┌─ Brano di testo

La maggior parte della componente elettricamente carica dei raggi cosmici (circa il 90%) è costituita da protoni. Gli elettroni sono solo una frazione di qualche per cento, mentre il resto è composto da nuclei atomici completamente ionizzati, privati cioè del loro involucro di elettroni. È anche presente una piccola, ma molto importante, quantità di antimateria: antiprotoni e antielettroni.
L'isotropia dei raggi cosmici carichi è la conseguenza dei campi magnetici che permeano la nostra galassia e lo spazio intergalattico. Questi campi deviano la traiettoria delle particelle cariche, e "mescolano" le loro direzioni. Mentre il cielo visto con fotoni (che viaggiano in linea retta) ci appare puntellato di stelle, galassie e altre sorgenti, il cielo visto con i raggi cosmici appare splendere con una luminosità diffusa e uniforme.
Determinare la composizione dei raggi cosmici è difficile perché essi non raggiungono direttamente la superficie della Terra. Le particelle che arrivano dalle lontane sorgenti astrofisiche (la radiazione "primaria") interagiscono ad alta quota (a circa 15-20 km di altezza) con gli atomi dell'aria. In queste violente interazioni l'energia di una particella primaria si suddivide tra molte particelle secondarie di diverso tipo, create nell'interazione stessa. Le particelle secondarie, viaggiando attraverso l'aria, possono a loro volta interagire (o decadere spontaneamente) e produrre ancora altre particelle.

b.
Rappresentazione schematica di uno sciame di raggi cosmici prodotto quando una particella primaria (in questo caso un protone) interagisce con i nuclei dell’atmosfera terrestre. Nella realtà, gli sciami possono essere composti anche da milioni di particelle, con una complessa storia di interazioni a catena, produzioni, assorbimenti o decadimenti spontanei.

Gran parte di questa radiazione "secondaria" è assorbita nell'atmosfera, ma una piccola frazione arriva al suolo sotto forma di una miscela di particelle di diverso tipo: fotoni, elettroni, positroni, muoni e neutrini, ma anche "pioni", "kaoni" e altre strane bestie del mondo microscopico. Un bel rompicapo per i fisici della prima metà del ventesimo secolo, che non conoscevano l'esistenza di queste particelle e nemmeno le leggi che determinano il loro comportamento.
La fisica delle particelle elementari nasce da questi studi sulla radiazione secondaria prodotta dai raggi cosmici. Una svolta si ebbe nel 1931, quando Carl Anderson scoprì nella radiazione cosmica particelle con la massa dell'elettrone ma carica elettrica positiva. Poco tempo prima Paul Dirac, sulla base di considerazioni puramente teoriche, aveva previsto l'esistenza dell'antielettrone. Anderson, senza conoscere la teoria di Dirac, lo aveva trovato e per questa scoperta condivise il Nobel con Victor Hess. Negli anni successivi tra i raggi cosmici dovevano essere scoperte altre nuove e insospettate particelle: i muoni, i pioni, le particelle "strane" K e Lambda. Lo studio dei prodotti secondari dei raggi cosmici è favorito se gli strumenti vengono posti il più in alto possibile, più vicino cioè alla quota dove le particelle primarie interagiscono.

└─

== Cose da fare ==
A. Riproduci dal testo sui raggi cosmici il tratto che va da "La maggior parte" fino a "diffusa e uniforme.".
B. Rispondi in base al testo sui raggi cosmici:
(i) Quale percentuale della componente elettricamente carica è costituita da protoni?
(ii) A quale altezza interagiscono con gli atomi dell'aria le particelle primarie?
(iii) In che anno Carl Anderson scoprì le particelle con la massa dell'elettrone ma carica positiva?
C. Scrivi il seguito del testo sui raggi cosmici, riprendendo subito dopo la sua ultima frase.
L'elenco che segue proviene da un'altra fonte.

┌─ Voci fornite

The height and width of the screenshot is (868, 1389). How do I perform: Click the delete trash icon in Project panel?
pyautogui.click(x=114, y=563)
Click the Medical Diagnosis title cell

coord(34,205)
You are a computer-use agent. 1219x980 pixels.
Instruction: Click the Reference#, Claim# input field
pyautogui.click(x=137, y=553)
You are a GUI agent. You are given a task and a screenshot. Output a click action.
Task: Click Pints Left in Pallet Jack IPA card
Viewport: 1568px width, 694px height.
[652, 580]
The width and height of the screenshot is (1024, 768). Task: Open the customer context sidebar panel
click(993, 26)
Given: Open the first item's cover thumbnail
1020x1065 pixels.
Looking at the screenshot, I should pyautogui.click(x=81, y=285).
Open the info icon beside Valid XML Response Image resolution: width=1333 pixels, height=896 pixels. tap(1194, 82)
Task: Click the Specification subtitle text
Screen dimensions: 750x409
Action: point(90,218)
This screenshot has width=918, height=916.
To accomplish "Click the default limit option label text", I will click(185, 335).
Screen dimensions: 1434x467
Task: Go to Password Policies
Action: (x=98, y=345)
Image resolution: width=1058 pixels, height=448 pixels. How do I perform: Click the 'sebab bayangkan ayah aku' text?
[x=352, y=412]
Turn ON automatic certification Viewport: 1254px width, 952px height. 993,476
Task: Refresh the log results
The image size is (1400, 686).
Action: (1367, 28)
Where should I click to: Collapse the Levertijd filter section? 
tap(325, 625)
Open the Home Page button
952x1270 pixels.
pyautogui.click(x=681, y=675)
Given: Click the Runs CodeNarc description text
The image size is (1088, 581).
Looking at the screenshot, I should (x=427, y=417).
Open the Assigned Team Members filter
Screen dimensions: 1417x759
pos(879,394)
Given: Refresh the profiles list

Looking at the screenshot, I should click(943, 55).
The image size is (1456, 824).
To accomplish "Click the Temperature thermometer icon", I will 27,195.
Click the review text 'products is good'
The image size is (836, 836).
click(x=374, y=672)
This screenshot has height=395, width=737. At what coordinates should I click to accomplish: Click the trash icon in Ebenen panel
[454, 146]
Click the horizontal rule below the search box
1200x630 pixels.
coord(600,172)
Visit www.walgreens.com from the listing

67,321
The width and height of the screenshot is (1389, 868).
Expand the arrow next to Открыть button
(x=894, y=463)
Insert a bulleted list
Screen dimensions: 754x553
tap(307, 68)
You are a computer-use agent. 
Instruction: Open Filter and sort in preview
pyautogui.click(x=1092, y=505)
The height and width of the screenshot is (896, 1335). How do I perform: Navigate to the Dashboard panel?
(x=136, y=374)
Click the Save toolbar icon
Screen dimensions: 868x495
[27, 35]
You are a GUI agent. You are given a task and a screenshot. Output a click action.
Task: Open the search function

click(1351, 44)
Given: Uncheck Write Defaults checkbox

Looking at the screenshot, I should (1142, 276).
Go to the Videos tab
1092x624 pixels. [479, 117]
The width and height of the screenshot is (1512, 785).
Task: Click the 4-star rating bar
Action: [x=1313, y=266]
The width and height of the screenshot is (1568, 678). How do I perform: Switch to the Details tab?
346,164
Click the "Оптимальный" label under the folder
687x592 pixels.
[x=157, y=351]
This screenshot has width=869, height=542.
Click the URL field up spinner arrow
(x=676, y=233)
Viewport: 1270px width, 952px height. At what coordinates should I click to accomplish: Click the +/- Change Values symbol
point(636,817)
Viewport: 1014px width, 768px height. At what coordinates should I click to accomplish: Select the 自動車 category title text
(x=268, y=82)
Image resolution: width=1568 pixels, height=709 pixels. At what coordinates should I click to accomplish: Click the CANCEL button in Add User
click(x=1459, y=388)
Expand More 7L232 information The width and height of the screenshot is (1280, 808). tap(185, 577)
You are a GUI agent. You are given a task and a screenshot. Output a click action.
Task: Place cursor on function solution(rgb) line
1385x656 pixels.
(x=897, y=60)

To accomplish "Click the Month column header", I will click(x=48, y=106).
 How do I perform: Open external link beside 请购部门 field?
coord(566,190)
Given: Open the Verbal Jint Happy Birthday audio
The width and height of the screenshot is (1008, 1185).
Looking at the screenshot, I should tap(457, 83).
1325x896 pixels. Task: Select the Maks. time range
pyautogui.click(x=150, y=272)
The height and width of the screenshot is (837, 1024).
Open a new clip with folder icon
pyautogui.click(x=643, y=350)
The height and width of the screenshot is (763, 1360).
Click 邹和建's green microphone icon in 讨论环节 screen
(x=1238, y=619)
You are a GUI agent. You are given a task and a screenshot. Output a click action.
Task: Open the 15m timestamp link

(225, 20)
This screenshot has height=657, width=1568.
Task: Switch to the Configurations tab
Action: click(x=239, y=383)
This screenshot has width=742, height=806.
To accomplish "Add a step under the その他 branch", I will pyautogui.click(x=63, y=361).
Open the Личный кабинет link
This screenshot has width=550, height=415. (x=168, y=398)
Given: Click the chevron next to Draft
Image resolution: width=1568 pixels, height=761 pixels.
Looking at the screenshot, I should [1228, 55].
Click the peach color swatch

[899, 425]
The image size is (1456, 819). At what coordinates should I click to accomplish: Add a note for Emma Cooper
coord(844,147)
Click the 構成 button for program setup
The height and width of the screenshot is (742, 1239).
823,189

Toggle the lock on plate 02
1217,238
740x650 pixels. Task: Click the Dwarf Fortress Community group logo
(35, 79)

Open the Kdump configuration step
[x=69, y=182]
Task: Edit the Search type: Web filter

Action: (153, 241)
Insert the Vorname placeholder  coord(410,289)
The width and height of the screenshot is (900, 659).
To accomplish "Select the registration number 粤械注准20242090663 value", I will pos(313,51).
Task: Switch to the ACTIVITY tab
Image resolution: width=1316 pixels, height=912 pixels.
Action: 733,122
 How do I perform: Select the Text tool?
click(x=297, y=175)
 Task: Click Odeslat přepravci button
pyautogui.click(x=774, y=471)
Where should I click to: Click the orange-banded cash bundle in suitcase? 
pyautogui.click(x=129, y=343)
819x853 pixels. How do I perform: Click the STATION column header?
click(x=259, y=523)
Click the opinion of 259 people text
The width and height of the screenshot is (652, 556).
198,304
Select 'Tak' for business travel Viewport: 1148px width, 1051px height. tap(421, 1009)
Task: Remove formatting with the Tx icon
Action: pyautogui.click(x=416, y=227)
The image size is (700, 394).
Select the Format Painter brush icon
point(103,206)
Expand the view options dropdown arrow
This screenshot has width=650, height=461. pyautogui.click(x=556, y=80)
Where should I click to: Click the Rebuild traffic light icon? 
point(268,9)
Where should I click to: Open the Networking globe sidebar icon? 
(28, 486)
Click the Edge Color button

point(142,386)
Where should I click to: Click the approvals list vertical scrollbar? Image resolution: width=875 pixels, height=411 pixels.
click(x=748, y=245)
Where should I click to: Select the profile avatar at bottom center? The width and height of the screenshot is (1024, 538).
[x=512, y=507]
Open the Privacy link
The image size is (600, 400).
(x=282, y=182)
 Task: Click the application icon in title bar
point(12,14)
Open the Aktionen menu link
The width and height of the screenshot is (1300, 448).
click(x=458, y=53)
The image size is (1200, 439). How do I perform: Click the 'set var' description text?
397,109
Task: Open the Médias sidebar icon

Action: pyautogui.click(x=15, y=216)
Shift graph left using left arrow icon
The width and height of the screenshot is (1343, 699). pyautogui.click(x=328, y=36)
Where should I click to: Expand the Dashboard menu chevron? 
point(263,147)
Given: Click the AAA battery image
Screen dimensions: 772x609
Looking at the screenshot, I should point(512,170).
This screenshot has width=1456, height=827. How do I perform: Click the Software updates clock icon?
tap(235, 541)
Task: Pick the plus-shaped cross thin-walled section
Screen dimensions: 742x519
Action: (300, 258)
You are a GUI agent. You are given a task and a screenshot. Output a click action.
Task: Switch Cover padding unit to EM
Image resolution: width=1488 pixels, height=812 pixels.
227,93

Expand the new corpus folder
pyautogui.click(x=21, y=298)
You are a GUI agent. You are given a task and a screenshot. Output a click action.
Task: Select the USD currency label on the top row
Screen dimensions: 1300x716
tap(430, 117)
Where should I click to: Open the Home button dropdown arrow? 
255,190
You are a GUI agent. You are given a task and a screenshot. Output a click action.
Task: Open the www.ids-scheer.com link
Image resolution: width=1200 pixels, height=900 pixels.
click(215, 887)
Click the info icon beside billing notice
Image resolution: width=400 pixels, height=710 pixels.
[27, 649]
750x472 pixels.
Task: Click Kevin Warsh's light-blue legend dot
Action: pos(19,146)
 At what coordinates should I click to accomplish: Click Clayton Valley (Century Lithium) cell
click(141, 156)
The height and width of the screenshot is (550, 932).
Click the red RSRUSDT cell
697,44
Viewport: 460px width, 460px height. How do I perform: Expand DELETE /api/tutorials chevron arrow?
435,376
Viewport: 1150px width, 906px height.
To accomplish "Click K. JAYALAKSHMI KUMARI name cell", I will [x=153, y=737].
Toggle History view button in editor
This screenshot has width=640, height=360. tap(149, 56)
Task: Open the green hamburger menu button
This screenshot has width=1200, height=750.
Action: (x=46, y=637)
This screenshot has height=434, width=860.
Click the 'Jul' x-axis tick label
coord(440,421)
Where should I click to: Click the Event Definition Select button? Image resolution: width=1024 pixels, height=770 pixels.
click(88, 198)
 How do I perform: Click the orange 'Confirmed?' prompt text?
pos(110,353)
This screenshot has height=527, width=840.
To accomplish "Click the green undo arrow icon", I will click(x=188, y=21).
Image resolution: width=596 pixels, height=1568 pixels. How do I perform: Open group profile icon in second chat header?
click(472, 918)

└─

== Risposte per compito ==
A.
La maggior parte della componente elettricamente carica dei raggi cosmici (circa il 90%) è costituita da protoni. Gli elettroni sono solo una frazione di qualche per cento, mentre il resto è composto da nuclei atomici completamente ionizzati, privati cioè del loro involucro di elettroni. È anche presente una piccola, ma molto importante, quantità di antimateria: antiprotoni e antielettroni.
L'isotropia dei raggi cosmici carichi è la conseguenza dei campi magnetici che permeano la nostra galassia e lo spazio intergalattico. Questi campi deviano la traiettoria delle particelle cariche, e "mescolano" le loro direzioni. Mentre il cielo visto con fotoni (che viaggiano in linea retta) ci appare puntellato di stelle, galassie e altre sorgenti, il cielo visto con i raggi cosmici appare splendere con una luminosità diffusa e uniforme.

B.
(i) Circa il 90%.
(ii) A circa 15-20 km di altezza.
(iii) Nel 1931.

C.
Questo ha portato allo sviluppo di laboratori ad alta quota sulle Alpi e su altre catene montuose in tutto il mondo.

L'Universo delle alte energie

c.
L’Universo “violento”. Questa nuvola di gas (il resto della supernova N132D) di forma approssimativamente sferica si sta espandendo alla velocità di oltre 2.000 km al secondo ed è tutto ciò che rimane di una stella massiva (10-15 volte più pesante del Sole) a circa 3.000 anni dalla sua esplosione. L’onda d’urto delle esplosioni di supernova è un probabile sito di accelerazione dei raggi cosmici.

Il problema centrale della fisica dei raggi cosmici rimane ancora oggi aperto. Qual è la loro origine? Come ottengono le loro straordinarie energie?
Esiste una relazione fondamentale tra la temperatura di un corpo e lo spettro e l’intensità della radiazione elettromagnetica che esso emette. La scoperta e comprensione di questa relazione (la legge del corpo nero) all’inizio del ’900 da parte di Max Planck e Albert Einstein è il primo capitolo della rivoluzione scientifica della Meccanica Quantistica. Tanto maggiore è la temperatura di un corpo, tanto maggiore è l’energia media dei fotoni che irradia.
La luce delle stelle ci permette ad esempio di stimare la temperatura della loro superficie. La luce bianco-gialla del Sole ci dice che la sua superficie è a circa 6.000 °C, le stelle blu sono un po’ più calde, quelle rosse un po’ più fredde. L’emissione dei raggi cosmici, invece, non è determinata dalla temperatura della loro sorgente, ma da processi di natura differente. I raggi cosmici possono, infatti, avere un’energia anche cento miliardi di miliardi (1020) di volte più elevata dei fotoni del Sole, e nessun luogo nell’Universo attuale ha una temperatura così straordinaria.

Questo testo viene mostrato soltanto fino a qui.